Notion
- October 2017 cover featuring Demi Lovato
- Editor: Kitty Robson
- Categories: Music; fashion; culture;
- Frequency: Bi-annual
- Publisher: Notion London Limited
- Total circulation: 65,000
- Founded: 2004
- Based in: United Kingdom & United States
- Language: English
- Website: notion.online
- ISSN: 1745-1760
- OCLC: 225922027

= Notion (magazine) =

Music magazine and fashion magazine

Notion is a globally distributed, bi-annual music and fashion magazine, founded in 2004.

== About ==
Notion was founded by Billy Hussein (Managing Director), alternatively known as Billy Notion, and Nicholas Douglas (Creative Director). Contributors to the magazine also write for other publications including The Guardian, Drowned In Sound, Pop Justice and The Huffington Post.

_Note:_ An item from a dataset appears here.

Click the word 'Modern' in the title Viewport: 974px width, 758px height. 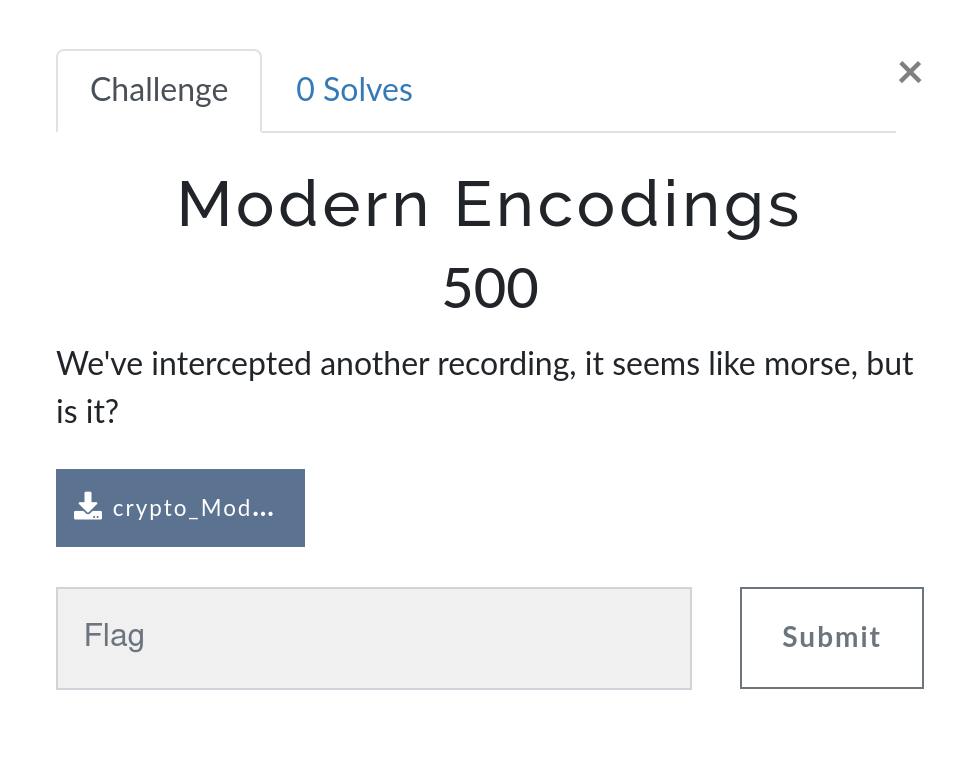303,205
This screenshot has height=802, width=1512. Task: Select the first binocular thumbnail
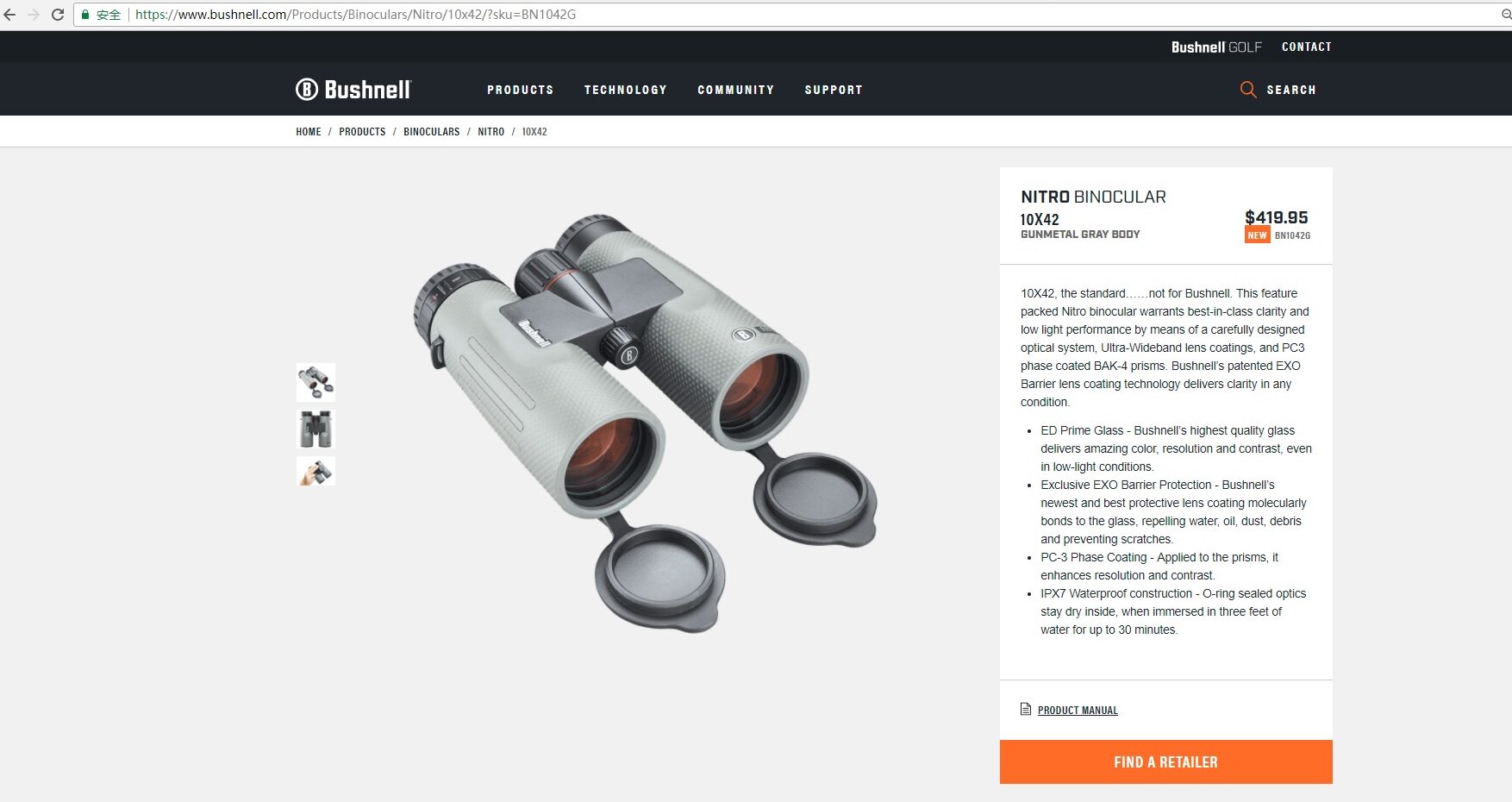[x=316, y=382]
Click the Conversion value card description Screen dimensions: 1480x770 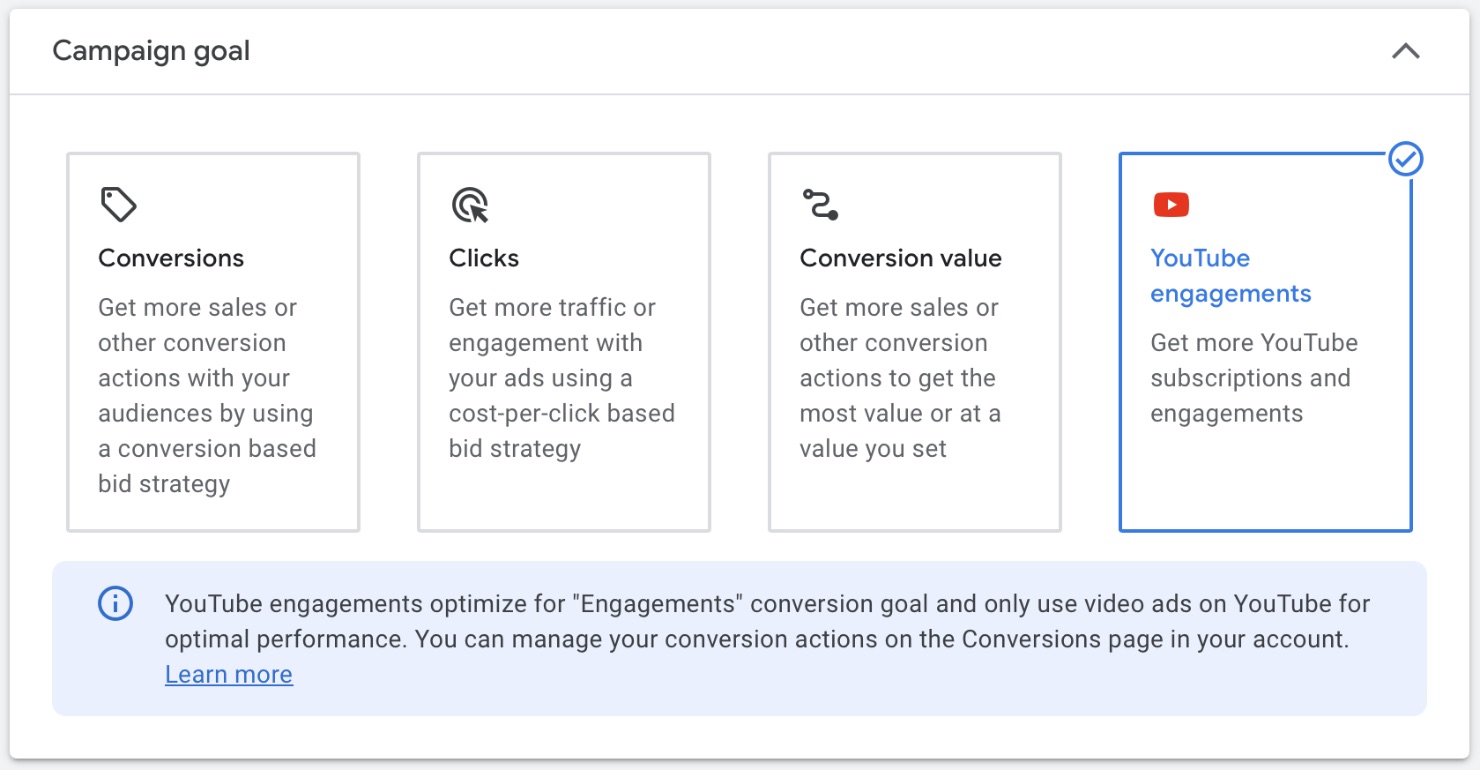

The magazine has an established 'Introducing' section featuring up-and-coming artists alongside new music and fashion stories. The centre section of the magazine includes longer music features, notably in-depth interviews with established artists and fashion editorials. The last section of the magazine is devoted to culture and one-off features. Artists to have been previously featured on the cover include Demi Lovato, Miley Cyrus, Pharrell Williams, Adam Lambert, Lindsay Lohan, Ariana Grande, Joey Badass, The Weeknd, Bastille, Bruno Mars, Jessie J, Pixie Lott and Carly Rae Jepsen.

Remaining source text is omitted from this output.